SimGus / Chatette

A powerful dataset generator for Rasa NLU, inspired by Chatito
MIT License
317 stars 56 forks source link

ranking list, frequency counter for synonyms #21

Open NLPSoftwareDemo opened 4 years ago

NLPSoftwareDemo commented 4 years ago

Synonyms list can be rather large and we do not like to generate all possible synonym variants with same probability. Because of that we would like to have more control which variants of synonyms will be generated.

Is it possible to add ranking list or frequency counter for synonyms list?

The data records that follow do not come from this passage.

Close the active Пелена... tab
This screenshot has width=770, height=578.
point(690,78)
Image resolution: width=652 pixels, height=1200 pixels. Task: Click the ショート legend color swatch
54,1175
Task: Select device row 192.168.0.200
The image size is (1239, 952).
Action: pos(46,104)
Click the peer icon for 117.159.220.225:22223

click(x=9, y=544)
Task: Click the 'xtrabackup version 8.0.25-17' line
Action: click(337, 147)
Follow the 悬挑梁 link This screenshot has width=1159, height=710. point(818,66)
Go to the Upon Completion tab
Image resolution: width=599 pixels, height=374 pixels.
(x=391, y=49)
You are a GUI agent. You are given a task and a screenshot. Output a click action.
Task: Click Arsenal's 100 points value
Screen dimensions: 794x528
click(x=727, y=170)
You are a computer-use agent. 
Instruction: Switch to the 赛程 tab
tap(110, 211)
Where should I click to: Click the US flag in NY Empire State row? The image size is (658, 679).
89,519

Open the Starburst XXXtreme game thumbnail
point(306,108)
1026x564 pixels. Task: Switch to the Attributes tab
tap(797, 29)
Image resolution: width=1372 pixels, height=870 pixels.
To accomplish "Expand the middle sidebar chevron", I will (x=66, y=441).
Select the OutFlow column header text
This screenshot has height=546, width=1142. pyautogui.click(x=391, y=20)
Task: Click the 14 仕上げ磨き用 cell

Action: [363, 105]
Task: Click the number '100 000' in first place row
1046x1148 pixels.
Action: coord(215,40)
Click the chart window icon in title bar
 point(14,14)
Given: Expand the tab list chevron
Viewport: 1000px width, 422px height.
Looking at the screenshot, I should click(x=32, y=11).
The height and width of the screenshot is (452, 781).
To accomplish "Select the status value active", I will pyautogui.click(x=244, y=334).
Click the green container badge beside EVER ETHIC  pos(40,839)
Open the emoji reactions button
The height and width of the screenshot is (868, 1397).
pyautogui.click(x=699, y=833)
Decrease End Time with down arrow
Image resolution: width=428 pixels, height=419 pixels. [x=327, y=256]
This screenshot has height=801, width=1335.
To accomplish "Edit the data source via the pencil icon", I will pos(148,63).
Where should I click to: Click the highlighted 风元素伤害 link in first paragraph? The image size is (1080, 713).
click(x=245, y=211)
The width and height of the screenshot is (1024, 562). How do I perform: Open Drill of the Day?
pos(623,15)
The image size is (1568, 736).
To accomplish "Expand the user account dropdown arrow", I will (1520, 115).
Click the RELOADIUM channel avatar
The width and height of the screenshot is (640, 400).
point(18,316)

SimGus commented 4 years ago

When you talk about synonyms, do you mean the arrays of synonyms that are generated from slot values and that Rasa uses as synonyms (see their documentation), or are you simply talking about aliases?

If you are just talking about aliases, I am indeed thinking of adding a specific syntax to modify the behavior of Chatette when it comes to choosing a rule to generate: you will then be able to specify a probability (or a frequency) for each rule in an alias, a slot or an intent.

As you can imagine, adding this will take a little time, I'll hit you up when this feature is added. If you really need this shortly, I would advice you use Chatito which already has a specific syntax for that.

NLPSoftwareDemo commented 4 years ago

Thanks for the answer.

Yes, indeed. I was talking about aliases. Happy to hear that you think about this feature. Cannot wait to use it when done!

SimGus commented 4 years ago

You're welcome :)

In the meantime, you can use the workaround of specifying several times a rule that you want to generate with a higher probability. For example, in the following example, often will be generated twice as often as rarely:

~[alias]
   often
   often
   rarely